Впрочем, кое-какие случаи, которые в жизни любого другого остались бы незамеченными, служат определенным подтверждением рассказов тех, кто пытался присовокупить исключительное детство к этой поразительной зрелости.
Приведем два таких случая.
Одним из самых привычных занятий юного Буонапарте было возделывание небольшого цветника, окруженного изгородью, куда он обычно удалялся в свободные от занятий часы.
Как-то раз один из его юных товарищей, любопытствуя узнать, чем тот может заниматься один в своем садике, взобрался на ограду и увидел, как его приятель расставляет в боевой порядок груду камней, размер каждого из которых указывал на его военный чин.
Буонапарте обернулся на шум, произведенный бестактным наблюдателем, и, видя себя застигнутым врасплох, приказал школяру спуститься с ограды; однако тот, вместо того чтобы подчиниться, стал насмехаться над юным стратегом, который, будучи мало расположен к шуткам, поднял с земли самый большой из своих камней и запустил им прямо в лоб насмешнику, отчего тот свалился вниз, довольно опасно раненный.

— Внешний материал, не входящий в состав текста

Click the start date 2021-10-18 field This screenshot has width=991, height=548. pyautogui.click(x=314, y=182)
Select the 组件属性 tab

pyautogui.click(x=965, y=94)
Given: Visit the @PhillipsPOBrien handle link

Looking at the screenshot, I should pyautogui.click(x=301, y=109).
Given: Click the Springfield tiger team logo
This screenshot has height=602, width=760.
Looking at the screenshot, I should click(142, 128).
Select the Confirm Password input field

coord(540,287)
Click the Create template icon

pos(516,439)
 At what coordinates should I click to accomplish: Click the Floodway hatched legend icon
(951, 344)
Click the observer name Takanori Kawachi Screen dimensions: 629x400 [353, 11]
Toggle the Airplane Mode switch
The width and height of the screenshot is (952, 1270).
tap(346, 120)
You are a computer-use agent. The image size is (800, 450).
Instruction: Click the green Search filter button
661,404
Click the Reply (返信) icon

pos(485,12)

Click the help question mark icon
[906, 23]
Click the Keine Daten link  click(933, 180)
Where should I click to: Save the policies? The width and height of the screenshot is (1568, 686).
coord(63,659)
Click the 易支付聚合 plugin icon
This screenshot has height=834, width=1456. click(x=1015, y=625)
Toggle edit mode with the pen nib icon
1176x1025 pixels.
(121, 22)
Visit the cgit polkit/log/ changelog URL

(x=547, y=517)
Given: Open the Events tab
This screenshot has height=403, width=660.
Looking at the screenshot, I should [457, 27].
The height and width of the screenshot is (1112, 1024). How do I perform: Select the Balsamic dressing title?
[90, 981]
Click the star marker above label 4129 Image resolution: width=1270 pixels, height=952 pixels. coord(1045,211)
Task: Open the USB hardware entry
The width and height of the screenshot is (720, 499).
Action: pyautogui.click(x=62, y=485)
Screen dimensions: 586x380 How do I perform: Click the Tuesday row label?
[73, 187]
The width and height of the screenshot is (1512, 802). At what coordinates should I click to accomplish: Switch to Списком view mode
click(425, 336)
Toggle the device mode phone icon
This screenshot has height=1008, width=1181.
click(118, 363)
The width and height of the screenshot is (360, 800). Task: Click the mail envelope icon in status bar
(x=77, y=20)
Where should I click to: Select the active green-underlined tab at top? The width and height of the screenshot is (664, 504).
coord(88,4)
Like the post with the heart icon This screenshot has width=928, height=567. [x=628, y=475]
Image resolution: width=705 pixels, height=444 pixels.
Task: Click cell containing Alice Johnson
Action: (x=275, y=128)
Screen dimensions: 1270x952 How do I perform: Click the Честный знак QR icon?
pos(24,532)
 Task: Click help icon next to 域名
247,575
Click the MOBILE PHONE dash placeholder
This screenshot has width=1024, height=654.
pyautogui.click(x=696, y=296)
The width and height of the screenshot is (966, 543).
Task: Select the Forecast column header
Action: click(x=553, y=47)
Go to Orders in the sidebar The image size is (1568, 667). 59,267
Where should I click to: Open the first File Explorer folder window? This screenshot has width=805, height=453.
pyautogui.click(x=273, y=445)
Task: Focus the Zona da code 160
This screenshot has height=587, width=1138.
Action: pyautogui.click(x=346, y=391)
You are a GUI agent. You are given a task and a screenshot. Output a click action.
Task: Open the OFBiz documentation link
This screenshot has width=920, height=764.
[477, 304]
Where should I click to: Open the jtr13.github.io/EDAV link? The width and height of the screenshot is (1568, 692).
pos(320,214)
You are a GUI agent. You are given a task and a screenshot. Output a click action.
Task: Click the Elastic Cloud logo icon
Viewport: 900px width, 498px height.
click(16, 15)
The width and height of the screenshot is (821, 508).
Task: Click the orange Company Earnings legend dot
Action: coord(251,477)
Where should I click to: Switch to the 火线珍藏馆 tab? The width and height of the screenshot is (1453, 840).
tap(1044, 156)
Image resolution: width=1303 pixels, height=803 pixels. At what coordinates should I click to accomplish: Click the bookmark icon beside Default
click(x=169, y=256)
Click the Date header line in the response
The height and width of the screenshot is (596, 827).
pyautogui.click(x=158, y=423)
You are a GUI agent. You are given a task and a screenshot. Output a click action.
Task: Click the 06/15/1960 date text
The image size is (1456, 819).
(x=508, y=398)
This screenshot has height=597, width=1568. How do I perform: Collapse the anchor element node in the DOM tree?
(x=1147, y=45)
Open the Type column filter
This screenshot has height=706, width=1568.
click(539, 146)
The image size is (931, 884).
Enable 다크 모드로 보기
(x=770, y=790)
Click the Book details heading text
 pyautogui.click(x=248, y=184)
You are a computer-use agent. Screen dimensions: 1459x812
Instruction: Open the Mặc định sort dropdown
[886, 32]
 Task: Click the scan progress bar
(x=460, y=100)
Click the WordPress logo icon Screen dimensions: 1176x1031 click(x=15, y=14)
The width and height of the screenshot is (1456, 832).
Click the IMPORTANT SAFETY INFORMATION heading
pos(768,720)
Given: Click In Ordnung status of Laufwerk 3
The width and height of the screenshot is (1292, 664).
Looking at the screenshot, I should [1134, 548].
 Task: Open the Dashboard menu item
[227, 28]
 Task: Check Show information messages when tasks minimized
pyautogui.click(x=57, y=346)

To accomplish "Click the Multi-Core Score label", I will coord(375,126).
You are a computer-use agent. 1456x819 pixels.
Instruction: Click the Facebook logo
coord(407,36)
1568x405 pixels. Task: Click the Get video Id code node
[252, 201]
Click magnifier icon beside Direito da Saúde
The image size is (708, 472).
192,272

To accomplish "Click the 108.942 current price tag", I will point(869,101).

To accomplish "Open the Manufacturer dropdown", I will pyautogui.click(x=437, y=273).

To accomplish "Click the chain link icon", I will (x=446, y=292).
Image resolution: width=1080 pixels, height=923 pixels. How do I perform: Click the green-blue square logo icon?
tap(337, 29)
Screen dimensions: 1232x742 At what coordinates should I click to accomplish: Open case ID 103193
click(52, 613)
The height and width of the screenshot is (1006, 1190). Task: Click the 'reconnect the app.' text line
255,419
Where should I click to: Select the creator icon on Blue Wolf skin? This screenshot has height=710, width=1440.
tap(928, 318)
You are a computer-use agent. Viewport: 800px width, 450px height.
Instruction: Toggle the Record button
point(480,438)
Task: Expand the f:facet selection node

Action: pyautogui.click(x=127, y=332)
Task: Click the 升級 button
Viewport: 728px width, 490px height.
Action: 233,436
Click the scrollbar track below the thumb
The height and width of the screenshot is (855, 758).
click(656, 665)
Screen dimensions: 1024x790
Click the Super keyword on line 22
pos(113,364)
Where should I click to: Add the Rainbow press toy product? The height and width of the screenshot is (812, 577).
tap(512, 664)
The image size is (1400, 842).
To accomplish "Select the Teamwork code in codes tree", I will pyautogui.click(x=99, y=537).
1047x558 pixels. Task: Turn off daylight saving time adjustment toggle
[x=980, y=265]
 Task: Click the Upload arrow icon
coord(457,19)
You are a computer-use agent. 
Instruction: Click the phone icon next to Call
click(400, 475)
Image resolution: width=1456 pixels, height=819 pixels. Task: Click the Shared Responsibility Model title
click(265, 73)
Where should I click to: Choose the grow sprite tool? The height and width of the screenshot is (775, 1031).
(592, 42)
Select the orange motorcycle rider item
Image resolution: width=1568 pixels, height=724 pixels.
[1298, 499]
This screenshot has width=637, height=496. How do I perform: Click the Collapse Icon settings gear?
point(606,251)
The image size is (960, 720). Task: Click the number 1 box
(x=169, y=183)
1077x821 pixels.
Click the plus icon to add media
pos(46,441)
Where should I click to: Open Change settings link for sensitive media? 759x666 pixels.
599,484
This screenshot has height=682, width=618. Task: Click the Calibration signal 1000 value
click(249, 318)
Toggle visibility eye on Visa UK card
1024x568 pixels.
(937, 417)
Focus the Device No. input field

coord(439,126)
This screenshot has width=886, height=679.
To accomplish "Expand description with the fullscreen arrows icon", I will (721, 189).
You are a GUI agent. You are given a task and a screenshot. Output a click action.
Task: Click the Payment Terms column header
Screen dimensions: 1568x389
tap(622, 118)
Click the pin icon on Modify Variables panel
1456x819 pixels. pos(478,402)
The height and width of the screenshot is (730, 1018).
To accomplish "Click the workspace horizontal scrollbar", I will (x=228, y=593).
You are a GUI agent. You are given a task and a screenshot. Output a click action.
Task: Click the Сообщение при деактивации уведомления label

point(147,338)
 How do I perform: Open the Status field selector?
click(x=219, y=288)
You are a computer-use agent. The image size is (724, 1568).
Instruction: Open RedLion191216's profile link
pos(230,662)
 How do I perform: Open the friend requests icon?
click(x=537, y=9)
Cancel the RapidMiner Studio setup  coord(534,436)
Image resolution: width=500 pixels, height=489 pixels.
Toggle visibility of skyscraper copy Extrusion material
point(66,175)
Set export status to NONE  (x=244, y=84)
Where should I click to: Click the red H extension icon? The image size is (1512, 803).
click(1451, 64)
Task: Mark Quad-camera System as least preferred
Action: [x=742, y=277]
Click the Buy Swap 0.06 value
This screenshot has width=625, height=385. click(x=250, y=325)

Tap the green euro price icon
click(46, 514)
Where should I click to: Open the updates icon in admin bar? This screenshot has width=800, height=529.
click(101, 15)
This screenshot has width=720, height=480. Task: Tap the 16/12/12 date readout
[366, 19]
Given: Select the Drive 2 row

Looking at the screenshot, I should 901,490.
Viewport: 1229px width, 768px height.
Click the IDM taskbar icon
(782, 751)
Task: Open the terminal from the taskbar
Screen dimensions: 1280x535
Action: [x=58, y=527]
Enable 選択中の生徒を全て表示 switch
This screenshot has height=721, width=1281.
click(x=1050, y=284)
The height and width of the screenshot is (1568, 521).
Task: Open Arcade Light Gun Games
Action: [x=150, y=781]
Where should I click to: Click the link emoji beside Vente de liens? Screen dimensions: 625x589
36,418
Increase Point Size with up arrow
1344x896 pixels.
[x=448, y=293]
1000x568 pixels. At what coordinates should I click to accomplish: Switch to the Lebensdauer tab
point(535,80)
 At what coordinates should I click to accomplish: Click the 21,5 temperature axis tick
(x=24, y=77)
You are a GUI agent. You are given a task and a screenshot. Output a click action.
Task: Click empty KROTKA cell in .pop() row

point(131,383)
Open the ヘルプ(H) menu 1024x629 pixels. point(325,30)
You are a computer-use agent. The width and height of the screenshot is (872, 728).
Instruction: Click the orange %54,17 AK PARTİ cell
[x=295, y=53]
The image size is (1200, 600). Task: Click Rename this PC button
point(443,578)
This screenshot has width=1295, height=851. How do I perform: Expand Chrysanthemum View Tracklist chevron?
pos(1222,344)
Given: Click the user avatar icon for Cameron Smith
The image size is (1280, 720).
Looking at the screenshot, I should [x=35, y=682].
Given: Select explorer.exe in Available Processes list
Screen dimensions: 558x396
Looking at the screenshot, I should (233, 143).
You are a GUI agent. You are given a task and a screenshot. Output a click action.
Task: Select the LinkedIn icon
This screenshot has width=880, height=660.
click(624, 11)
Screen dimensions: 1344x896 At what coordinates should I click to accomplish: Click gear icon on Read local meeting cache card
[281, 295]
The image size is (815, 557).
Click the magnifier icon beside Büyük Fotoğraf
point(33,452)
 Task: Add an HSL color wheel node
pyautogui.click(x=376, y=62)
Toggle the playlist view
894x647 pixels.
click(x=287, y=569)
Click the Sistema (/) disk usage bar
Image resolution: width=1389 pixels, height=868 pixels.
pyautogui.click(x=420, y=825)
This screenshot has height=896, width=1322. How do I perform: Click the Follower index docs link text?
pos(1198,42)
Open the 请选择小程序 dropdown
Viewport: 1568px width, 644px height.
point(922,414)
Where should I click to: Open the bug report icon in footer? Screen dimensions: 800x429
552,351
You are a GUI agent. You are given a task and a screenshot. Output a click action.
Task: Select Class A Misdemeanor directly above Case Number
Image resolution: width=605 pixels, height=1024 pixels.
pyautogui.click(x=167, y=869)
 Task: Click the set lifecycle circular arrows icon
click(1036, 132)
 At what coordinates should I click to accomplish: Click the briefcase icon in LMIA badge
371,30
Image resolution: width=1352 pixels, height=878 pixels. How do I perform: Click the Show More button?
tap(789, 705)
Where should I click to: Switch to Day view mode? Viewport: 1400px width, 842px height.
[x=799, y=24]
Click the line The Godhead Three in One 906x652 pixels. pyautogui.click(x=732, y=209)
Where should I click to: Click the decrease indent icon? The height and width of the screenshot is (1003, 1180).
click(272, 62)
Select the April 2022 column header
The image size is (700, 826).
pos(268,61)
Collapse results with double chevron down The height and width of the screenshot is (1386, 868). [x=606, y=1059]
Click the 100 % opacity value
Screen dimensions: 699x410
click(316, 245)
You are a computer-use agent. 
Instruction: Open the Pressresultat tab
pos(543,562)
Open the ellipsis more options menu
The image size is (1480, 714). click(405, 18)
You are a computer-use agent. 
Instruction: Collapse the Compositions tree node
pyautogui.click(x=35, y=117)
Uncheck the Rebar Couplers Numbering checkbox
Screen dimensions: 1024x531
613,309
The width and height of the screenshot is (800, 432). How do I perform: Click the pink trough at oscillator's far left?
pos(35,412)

Двадцать пять лет спустя, то есть в момент наивысшего взлета его карьеры, Наполеону доложили, что некто, назвавшийся его школьным товарищем, просит разрешения поговорить с ним.
Поскольку интриганы не раз прибегали к подобному предлогу, чтобы добраться до него, бывший ученик Бриеннской школы приказал дежурному адъютанту справиться об имени этого бывшего однокашника; однако названное имя не пробудило у Наполеона никаких воспоминаний.
— Вернитесь, — сказал он, — и спросите этого человека, не может ли он привести какой-нибудь случай, который даст мне подсказку.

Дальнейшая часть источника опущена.